_Material shown:_

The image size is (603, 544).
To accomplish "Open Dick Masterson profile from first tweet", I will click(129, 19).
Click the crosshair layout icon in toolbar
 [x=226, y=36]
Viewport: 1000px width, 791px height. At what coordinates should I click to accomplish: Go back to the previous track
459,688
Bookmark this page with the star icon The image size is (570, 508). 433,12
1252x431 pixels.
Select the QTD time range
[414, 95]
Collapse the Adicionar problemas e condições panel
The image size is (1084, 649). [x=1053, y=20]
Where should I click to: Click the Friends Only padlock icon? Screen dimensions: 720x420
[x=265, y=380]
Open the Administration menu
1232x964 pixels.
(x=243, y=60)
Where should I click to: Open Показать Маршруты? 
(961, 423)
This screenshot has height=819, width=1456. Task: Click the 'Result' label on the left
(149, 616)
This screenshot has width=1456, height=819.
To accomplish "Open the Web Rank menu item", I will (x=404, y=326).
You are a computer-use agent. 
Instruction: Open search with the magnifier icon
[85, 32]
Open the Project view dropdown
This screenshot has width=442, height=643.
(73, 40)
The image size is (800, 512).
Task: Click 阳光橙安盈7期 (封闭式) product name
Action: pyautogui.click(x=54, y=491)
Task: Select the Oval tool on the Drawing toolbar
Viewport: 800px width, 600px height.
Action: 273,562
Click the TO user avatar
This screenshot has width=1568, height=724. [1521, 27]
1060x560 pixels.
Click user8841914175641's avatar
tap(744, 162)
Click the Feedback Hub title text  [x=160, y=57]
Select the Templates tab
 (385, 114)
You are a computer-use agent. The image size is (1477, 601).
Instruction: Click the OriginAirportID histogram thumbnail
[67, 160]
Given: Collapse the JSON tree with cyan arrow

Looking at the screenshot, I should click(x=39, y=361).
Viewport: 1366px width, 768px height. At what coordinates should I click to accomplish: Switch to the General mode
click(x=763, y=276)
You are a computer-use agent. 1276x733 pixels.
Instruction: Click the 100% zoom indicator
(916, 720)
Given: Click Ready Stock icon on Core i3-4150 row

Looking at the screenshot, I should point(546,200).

_Problem statement:_
From the line that contains "Instruction: Click the OriginAirportID" through the final line of the material, copy every line exactly, including both ends.

_The answer:_
Instruction: Click the OriginAirportID histogram thumbnail
[67, 160]
Given: Collapse the JSON tree with cyan arrow

Looking at the screenshot, I should click(x=39, y=361).
Viewport: 1366px width, 768px height. At what coordinates should I click to accomplish: Switch to the General mode
click(x=763, y=276)
You are a computer-use agent. 1276x733 pixels.
Instruction: Click the 100% zoom indicator
(916, 720)
Given: Click Ready Stock icon on Core i3-4150 row

Looking at the screenshot, I should point(546,200).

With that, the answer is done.